It's Wine running on Linux (which I gather from a quick look is not the actual kernel, but an minimal self written stub enough to run Wine. Is this correct?) which itself is running in an emulator, compiled into binaries for Window, MacOS, Linux and web.
Yes, the goal of Boxedwine is to run old Windows programs in a platform independent way without a VM or disk images. So basically it is Dosbox but for Windows. At first I started out writing my own Win32 API implementation, and it worked for the first couple of games. But eventually I saw it was more than 1 person could do. That is when I realized Wine was the only solution and since that only worked on Linux, I had to create minimal Linux emulator to run Wine. Implementing the kernal syscalls did take some time. But It is capable to running emulated threads and processes in a single threaded app, which is why it works with Emscripten.

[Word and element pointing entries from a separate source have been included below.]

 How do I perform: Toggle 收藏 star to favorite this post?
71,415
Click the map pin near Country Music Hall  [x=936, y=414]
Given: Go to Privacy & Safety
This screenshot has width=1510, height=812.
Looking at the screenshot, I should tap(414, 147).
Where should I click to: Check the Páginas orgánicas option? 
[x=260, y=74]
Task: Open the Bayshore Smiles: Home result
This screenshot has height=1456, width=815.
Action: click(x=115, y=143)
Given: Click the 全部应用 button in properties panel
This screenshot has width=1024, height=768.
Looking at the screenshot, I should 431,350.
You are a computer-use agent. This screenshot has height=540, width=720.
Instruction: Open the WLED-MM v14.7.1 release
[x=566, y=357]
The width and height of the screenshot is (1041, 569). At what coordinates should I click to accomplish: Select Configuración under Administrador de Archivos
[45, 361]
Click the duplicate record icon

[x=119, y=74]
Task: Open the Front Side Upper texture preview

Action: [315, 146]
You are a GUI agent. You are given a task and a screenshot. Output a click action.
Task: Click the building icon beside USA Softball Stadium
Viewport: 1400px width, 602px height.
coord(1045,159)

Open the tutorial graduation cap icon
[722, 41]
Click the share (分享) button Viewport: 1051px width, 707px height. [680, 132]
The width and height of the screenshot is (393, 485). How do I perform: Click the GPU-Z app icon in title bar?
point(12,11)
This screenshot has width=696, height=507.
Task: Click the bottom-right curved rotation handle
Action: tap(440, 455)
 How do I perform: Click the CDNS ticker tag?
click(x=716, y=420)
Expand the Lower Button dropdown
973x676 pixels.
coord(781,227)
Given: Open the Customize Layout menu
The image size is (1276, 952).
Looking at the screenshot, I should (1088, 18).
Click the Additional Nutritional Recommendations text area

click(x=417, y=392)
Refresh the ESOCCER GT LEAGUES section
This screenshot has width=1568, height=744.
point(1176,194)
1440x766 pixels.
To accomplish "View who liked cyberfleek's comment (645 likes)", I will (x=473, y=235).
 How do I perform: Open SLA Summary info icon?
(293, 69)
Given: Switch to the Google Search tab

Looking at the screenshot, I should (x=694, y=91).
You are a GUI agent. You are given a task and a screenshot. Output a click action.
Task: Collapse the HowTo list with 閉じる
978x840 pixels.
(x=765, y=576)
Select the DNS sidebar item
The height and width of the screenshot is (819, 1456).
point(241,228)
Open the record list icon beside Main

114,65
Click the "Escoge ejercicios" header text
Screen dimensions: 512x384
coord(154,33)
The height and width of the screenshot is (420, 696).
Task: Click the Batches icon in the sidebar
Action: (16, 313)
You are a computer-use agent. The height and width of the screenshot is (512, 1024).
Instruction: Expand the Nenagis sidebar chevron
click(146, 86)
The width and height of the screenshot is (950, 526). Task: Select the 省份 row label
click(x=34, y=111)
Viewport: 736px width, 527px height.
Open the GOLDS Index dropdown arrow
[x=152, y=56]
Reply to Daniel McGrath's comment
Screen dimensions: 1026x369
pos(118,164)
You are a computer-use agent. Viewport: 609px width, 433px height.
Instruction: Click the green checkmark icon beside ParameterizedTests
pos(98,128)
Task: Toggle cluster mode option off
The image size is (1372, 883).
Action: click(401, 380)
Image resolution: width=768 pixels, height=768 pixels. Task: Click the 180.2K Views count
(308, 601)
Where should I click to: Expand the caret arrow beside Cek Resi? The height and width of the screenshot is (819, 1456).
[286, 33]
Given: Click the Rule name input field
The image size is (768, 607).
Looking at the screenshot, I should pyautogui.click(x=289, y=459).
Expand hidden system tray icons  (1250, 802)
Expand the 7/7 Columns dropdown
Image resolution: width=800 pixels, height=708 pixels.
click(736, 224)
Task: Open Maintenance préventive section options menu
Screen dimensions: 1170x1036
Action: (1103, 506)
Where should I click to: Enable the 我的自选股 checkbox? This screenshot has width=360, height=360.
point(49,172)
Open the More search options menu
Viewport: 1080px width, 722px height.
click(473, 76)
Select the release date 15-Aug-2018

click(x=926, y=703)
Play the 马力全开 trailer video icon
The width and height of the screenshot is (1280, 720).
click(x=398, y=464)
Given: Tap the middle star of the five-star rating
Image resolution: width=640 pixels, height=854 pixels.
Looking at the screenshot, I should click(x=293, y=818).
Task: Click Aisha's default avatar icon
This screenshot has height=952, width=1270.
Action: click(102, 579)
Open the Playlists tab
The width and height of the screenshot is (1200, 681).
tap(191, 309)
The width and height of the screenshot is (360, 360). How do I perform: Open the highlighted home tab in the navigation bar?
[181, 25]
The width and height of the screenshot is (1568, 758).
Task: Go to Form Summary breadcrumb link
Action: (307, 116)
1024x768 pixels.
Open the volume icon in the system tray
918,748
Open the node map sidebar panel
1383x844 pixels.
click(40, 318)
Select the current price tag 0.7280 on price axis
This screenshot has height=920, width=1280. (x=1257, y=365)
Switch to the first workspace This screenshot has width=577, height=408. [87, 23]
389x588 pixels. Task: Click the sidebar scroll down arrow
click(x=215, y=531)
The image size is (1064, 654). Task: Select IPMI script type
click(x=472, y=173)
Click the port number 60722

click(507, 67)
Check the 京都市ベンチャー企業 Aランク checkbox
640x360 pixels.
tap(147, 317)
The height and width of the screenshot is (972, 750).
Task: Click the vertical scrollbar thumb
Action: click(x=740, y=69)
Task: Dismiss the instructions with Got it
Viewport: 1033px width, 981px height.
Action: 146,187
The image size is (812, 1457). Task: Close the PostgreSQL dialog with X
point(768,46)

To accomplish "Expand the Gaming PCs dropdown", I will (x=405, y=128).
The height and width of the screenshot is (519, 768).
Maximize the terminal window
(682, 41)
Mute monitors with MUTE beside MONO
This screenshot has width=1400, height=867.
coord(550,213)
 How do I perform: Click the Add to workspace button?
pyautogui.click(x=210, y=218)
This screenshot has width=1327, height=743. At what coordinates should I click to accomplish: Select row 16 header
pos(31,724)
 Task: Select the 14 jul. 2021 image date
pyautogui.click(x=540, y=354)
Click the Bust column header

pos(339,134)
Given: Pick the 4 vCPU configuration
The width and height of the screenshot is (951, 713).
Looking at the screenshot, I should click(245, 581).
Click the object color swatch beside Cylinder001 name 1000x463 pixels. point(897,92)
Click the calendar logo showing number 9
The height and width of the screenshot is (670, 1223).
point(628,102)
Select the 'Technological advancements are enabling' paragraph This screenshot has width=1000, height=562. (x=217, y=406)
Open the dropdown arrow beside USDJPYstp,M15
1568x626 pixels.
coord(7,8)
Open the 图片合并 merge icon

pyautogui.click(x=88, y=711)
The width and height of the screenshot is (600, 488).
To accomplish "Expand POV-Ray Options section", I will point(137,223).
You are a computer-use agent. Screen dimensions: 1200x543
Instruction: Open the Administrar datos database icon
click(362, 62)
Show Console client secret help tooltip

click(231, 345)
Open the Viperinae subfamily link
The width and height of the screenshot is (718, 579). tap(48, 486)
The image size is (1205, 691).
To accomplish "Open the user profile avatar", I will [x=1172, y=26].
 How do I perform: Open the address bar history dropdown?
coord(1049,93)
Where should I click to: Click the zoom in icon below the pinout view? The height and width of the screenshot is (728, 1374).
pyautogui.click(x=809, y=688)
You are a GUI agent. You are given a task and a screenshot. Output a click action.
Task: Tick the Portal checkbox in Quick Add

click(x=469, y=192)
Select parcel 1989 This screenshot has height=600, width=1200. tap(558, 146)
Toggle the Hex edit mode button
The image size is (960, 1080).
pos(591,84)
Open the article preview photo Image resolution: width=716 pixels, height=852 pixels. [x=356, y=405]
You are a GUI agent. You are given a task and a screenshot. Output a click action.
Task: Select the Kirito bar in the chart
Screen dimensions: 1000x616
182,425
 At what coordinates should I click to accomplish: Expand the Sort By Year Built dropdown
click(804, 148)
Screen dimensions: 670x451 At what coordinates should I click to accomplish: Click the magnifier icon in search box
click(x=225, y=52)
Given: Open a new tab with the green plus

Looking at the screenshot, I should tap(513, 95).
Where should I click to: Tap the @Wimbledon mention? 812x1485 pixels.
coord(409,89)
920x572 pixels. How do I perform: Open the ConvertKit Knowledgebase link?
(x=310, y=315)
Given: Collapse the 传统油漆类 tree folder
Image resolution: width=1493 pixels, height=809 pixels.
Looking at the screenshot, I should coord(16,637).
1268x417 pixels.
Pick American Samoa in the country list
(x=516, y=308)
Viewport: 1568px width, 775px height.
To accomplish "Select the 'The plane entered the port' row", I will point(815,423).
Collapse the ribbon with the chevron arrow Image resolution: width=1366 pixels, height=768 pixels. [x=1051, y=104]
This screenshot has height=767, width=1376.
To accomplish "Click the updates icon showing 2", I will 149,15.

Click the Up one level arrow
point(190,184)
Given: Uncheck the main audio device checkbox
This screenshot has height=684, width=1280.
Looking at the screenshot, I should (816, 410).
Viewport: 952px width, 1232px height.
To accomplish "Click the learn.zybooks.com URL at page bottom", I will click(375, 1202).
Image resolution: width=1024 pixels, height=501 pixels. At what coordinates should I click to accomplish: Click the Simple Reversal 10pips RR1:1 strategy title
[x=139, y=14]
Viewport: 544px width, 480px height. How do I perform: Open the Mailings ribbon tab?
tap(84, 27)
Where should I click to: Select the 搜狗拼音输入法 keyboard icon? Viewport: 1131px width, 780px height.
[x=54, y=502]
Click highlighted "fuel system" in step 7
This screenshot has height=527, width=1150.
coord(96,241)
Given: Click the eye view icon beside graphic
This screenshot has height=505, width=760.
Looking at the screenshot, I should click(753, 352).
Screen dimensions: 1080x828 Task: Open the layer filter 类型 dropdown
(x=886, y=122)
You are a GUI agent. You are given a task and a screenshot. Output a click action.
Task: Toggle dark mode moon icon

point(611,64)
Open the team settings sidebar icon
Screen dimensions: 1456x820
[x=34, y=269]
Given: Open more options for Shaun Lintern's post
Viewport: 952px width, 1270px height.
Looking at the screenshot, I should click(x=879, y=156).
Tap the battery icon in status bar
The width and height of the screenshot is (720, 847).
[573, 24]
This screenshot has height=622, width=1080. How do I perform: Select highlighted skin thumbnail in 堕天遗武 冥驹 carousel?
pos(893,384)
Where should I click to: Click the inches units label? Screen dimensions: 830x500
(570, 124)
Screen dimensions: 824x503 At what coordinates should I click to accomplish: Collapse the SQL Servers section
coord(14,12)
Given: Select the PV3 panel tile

Just like Wine, Boxedwine won't work with games that have CD checks. If it is just trying to find the CD in order to play a video off of it or grab a large file it didn't install, that might work, but only if the code isn't making sure its a real CD device. Seems like my UI should be able to handle the user dragging an installer into it from a CD where the CD will be used again. For that to work it would need to copy the CD and mount it internally so that the program can find it again while running. Right now I don't do that, but I think that would be a useful enhancement that isn't too hard to do.
As for the Putt-Putt, that has the look of flash or Adobe Air. I know that things like Java, and .Net don't work yet in Boxedwine, so if it is doing any kind of JIT then it won't work. I added that to the list of games I should look at.
You got pretty unlucky if you only tried 2 older games like that and neither worked.
I did get them working and playable some time ago on Linux using Wine though (my little brother likes to play them still, except he can't get used to Linux), even though they ask for CD-rom.
The Putt-Putt game is using some custom click 'n play Python2 based "SCUMM" engine, it doesn't require Java or .NET iirc. And I think they predate JIT a bit.